The Office of Cable Television partnered with Mason Production Services in early 2006 to design and build an HD studio at the agency’s headquarters in Northwest.
The studio, officials said at the time, was necessary to “satisfy the digital television broadcast mandates that have been imposed upon [OCT] and other broadcasters by the Federal Communications Commission.” And it could be rented out, they said, to private production companies for a fee.
But the deal with Mason was quietly canceled after 15 months. Most of the equipment remains in its original boxes. The deal “was not clearly in the interest of the District government, its agencies, and more importantly, the citizens of the District of Columbia,” the D.C. inspector general concludes in an audit released this week. “Specifically, important District dollars were wasted on a project that was never completed.”
The sole-source agreement with Mason Productions, the brainchild of former OCT Director James Brown, was struck “without adequate justification,” auditors found. The FCC mandate to broadcast in digital, for example, made no requirement for high definition — an interpretation officials now acknowledge was “mistakenly made by the agency.”
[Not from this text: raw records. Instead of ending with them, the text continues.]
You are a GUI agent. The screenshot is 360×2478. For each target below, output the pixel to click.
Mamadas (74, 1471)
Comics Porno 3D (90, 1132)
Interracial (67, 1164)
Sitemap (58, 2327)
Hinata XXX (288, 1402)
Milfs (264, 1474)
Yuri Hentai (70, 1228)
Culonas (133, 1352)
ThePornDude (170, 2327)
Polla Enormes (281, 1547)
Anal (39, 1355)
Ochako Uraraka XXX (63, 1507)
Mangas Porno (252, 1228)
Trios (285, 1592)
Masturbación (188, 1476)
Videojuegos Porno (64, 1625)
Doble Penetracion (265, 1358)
» Old HD studio design: $1.39 million
» HD equipment: $3.5 million
» New HD studio: $8.7 million
Mason was paid $1.39 million and the city’s cable television office spent another $3.5 million on equipment, according to the IG, to “derive the benefit of a higher resolution television broadcast picture of mayoral, D.C. Council and educational events.” Renting the studio for commercial use, auditors noted, is “strictly prohibited” by office policy.
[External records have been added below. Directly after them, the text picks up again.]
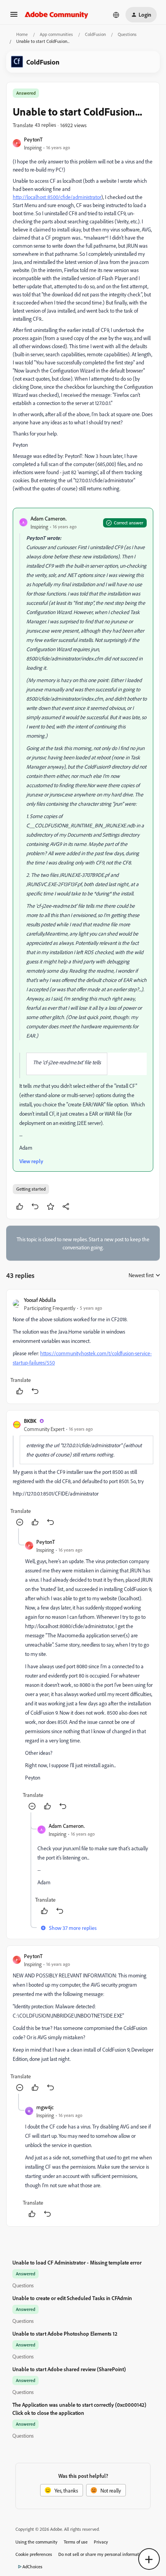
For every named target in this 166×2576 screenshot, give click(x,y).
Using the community (36, 2542)
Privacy (101, 2542)
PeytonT (33, 139)
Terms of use (76, 2542)
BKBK (30, 1420)
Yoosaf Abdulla (40, 1300)
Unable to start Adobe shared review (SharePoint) (69, 2369)
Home (22, 34)
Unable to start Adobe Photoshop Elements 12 (64, 2333)
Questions (127, 34)
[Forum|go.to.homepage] (56, 15)
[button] (14, 17)
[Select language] (116, 15)
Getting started (31, 1189)
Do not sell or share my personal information (101, 2554)
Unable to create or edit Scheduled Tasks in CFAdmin (72, 2298)
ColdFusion (95, 34)
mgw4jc (45, 2107)
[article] (83, 1346)
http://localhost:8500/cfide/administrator (57, 197)
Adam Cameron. (48, 518)
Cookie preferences (33, 2554)
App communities (56, 34)
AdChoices (32, 2566)
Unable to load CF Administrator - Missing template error (77, 2262)
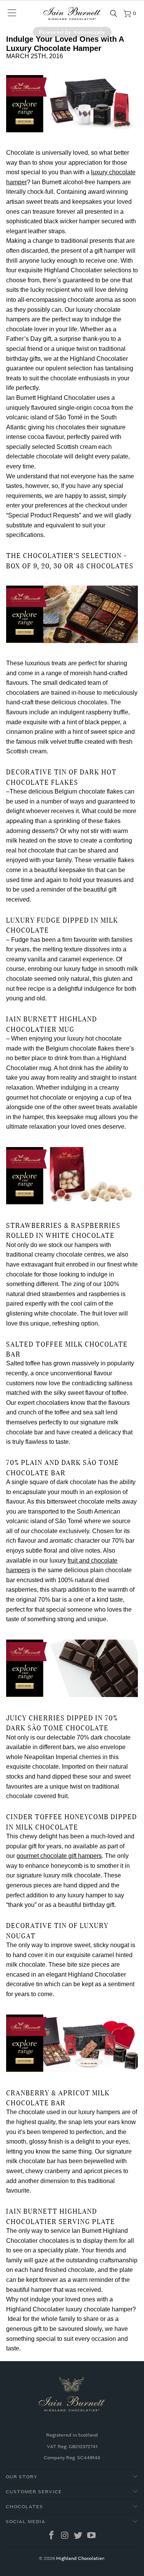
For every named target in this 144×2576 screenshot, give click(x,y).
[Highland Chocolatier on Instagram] (65, 2536)
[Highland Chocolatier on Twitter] (78, 2536)
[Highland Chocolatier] (72, 13)
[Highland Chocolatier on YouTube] (92, 2536)
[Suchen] (113, 13)
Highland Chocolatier (80, 2558)
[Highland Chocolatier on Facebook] (52, 2536)
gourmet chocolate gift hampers (59, 1856)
“Do I think it was a good deal? Absolutely not,” Eric Richardson, current OCT director, told The Examiner. “I am a firm believer that the government should not be competing with private production facilities, so we are not moving that direction.”
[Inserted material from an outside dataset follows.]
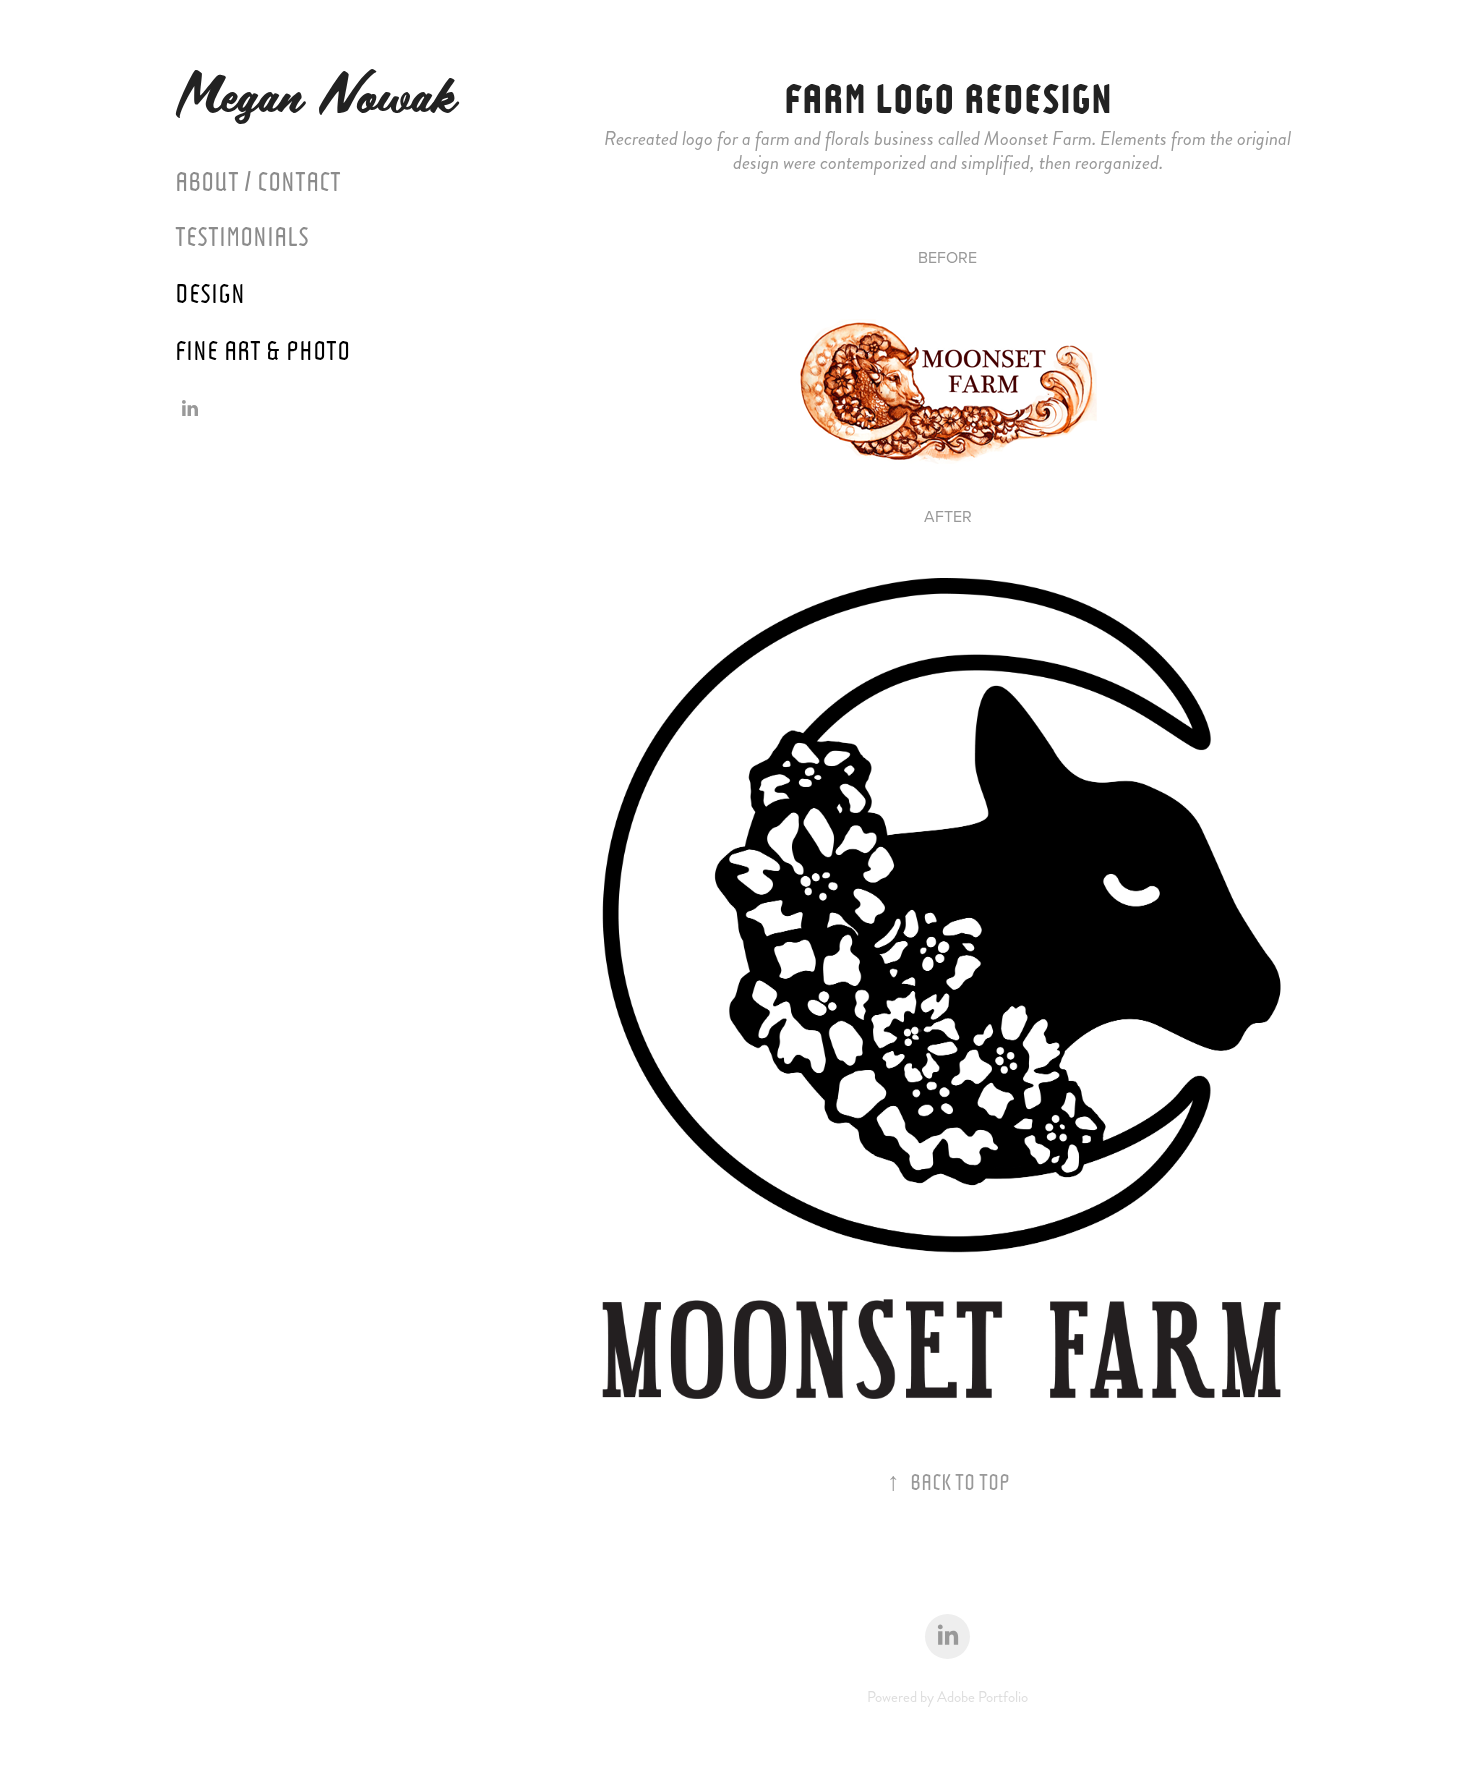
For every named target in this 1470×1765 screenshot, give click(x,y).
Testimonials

“We inherited this and we’re making the best out of it,” he added. Todd Mason, former president of Mason Production, said in August 2008 that it was a “shame” the facility “will never be used in a way that it was originally procured to do.”
Mason disagreed with the IG report, he said in a written response to the audit, because it “implied things that are completely unsubstantiated and blatantly false.” His company, he said, “more than delivered on all of the services it was contracted to complete.”
Attempts to reach Mason were unsuccessful. OCT plans to open an HD studio at McKinley Technical High School, to be constructed by the D.C. school modernization office, for educational use and to produce some government HD programming. The cost estimate for the new space is $8.7 million.